MSM Has Yet To Detect Stephen Harper's Slip Up In Question Period On Wednesday ...
".. during Wednesday's question period the Prime Minister let slip a statement that contradicts a point he has emphatically made in the past.
The issue was whether Nigel Wright "acted alone" on the notorious $90,000 gift, or whether other Conservative Party or government officials were involved.
The question came from NDP leader Tom Mulcair: "On June 5 and 6, when I asked the Prime Minister whether Ray Novak was involved in the Duffy affair, the Prime Minister said that Nigel Wright acted alone. Was that true?"
In his answer, Harper appeared to have misunderstood the question, although that may have been an intentional "misunderstanding."
Note carefully that Mulcair was not asking the Prime Minister whether or not Ray Novak was involved.
The Opposition Leader merely referred to Novak to give context to his more general question, which was: Was the Prime Minister speaking the truth, in June, when he said Nigel Wright acted alone?
"Mr. Wright has been absolutely clear in terms of who he told he intended to repay Mr. Duffy's expenses to," Harper replied.
In alluding to folks whom Wright "told" about the $90,000 Harper in effect admitted that he had been less than forthright in June. His statement on Wednesday was tantamount to admitting that Wright had not acted alone.
Harper tried to muddy the issue by throwing in the non sequitur that if "others" were, indeed, involved in the $90,000 caper, Ray Novak (currently the Prime Minister's Chief of Staff ) was not one of them:
"[Wright] did not say Ray Novak was one of those people. He has named those people..."
Now, let's pause for just one second here.

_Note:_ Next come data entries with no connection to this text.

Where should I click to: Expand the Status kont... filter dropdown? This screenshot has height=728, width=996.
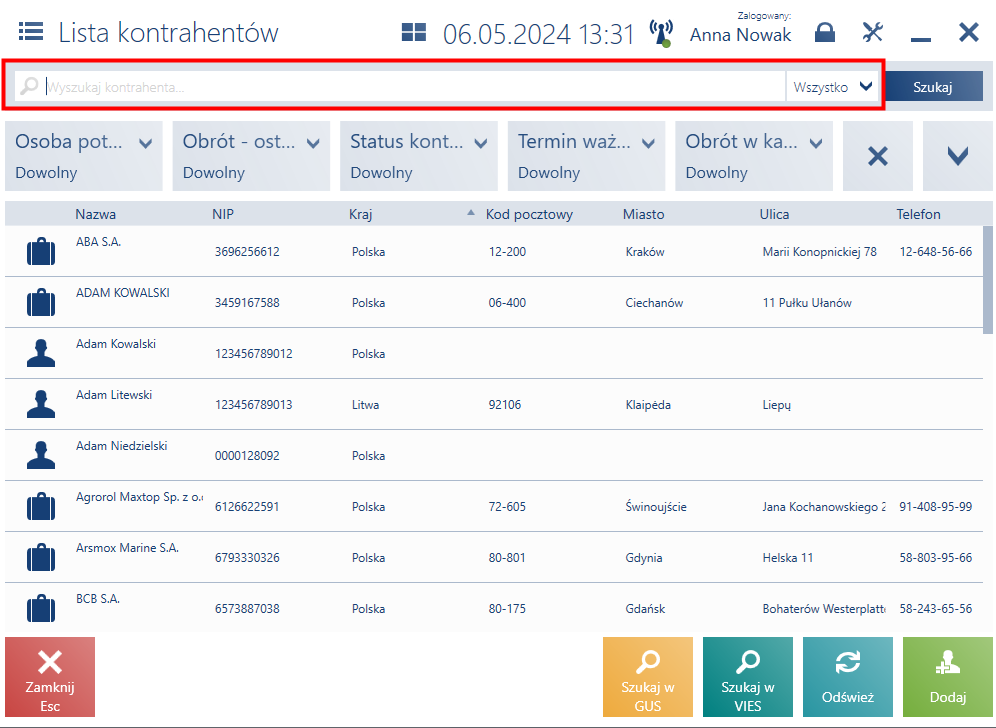click(419, 156)
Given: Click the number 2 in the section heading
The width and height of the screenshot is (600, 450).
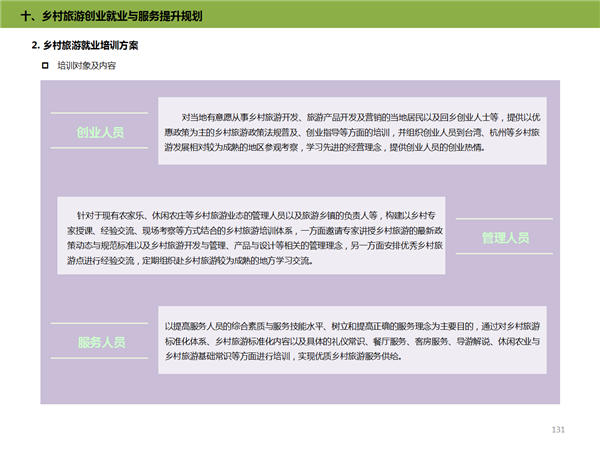Looking at the screenshot, I should 35,46.
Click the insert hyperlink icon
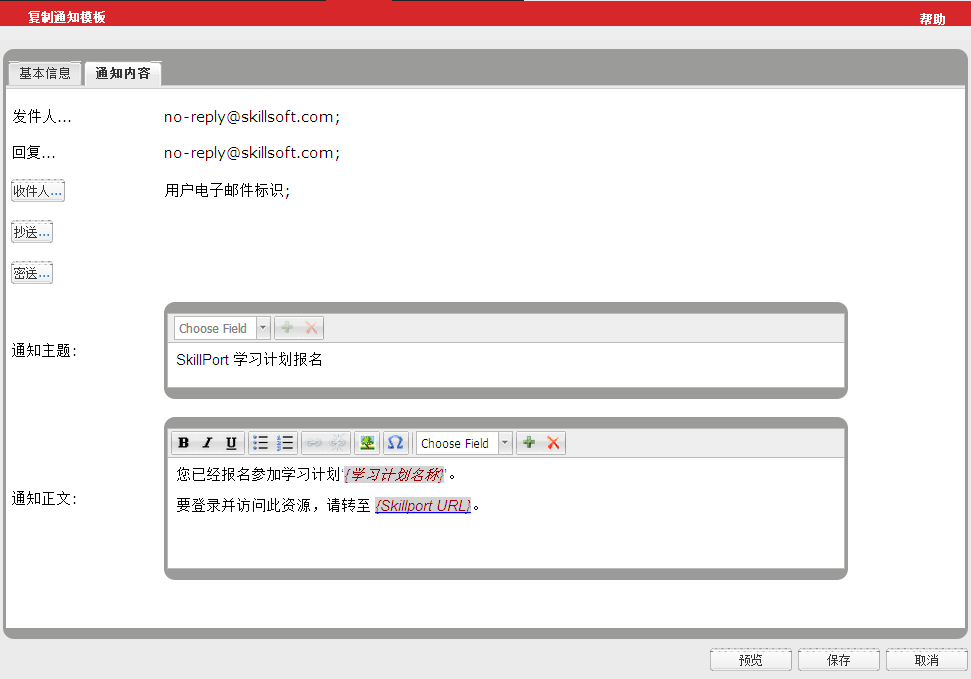This screenshot has height=679, width=971. click(x=314, y=443)
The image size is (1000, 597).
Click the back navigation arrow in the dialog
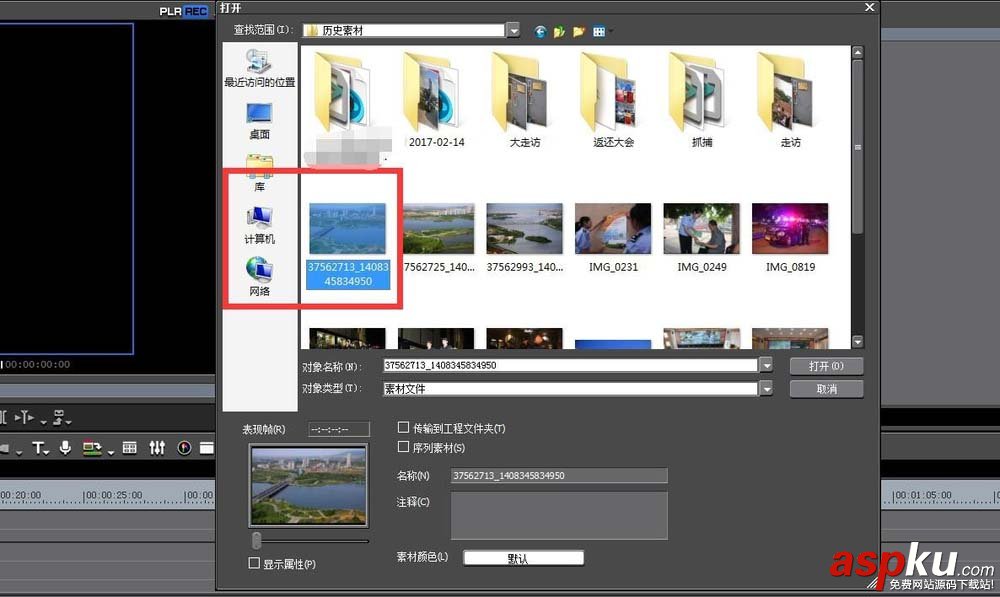pos(540,31)
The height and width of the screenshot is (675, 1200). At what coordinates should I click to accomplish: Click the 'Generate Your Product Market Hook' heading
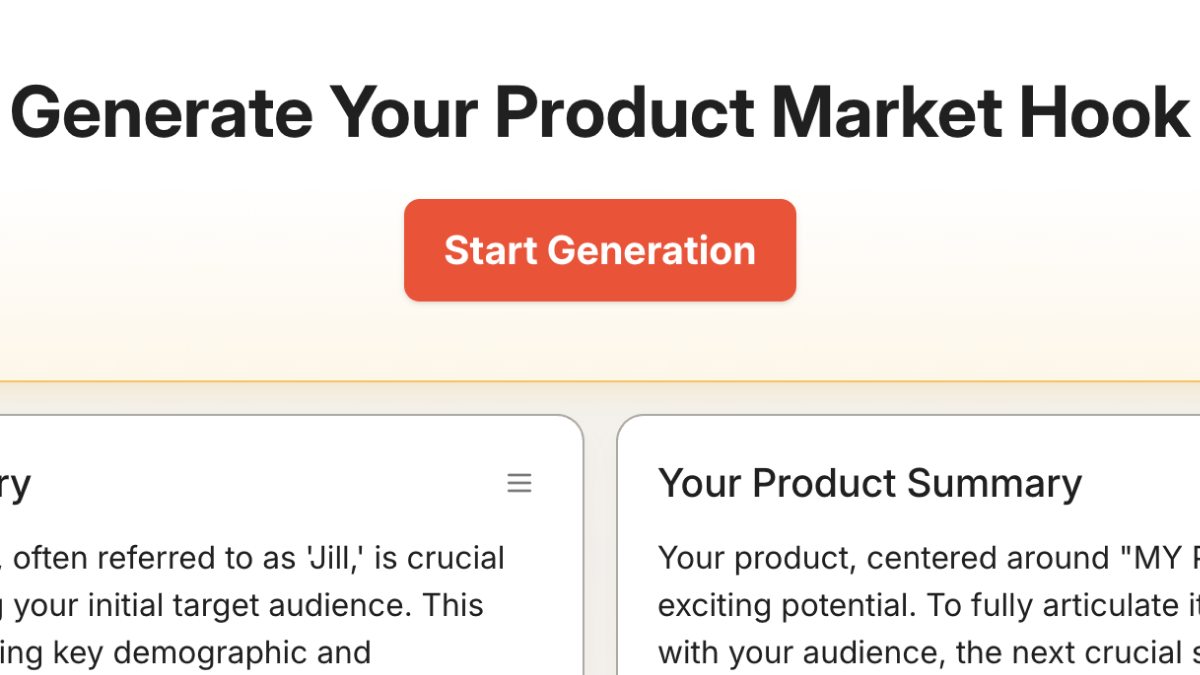click(x=600, y=111)
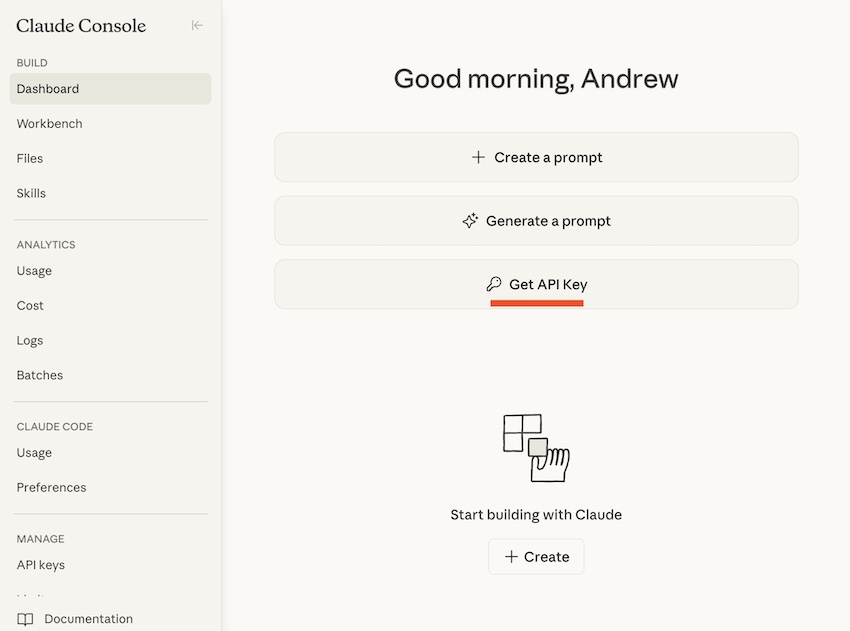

Either Wright "acted alone" or he acted in concert with other people, people whom Harper now says Wright has, in fact, "named."
What happened to Harper's earlier claim that Wright acted alone?
Can the Prime Minister's answer on Wednesday and the assertion he made in June (that Mulcair quoted on Wednesday) both be true?
That would defy logic.
But if truth is the first victim of war, it seems that logic is the first victim of the kind of desperate political gamesmanship Harper is engaged in these days."
He has retracted his earlier claim that no one in the PMO knew anything about the cheque but Wright. He had no choice. Wright said Perrin, Woodcock and van Hemmen knew about it.
What Harper has never explained was why he didn't know this when the scandal supposedly blew up in his face last Spring. You would have to believe he never asked his top aides whether they were involved. Either that or else they lied to their Fuhrer, in which case why is van Hemmen still in the PMO?
There's nothing to indicate Novak was a party to the Wright cheque business. He did, however, later call Duffy at his Cavendish cottage demanding his resignation in 90-minutes or else. Lebreton took part in that call,making the same demand. That one might just have been taped from Duffy's end.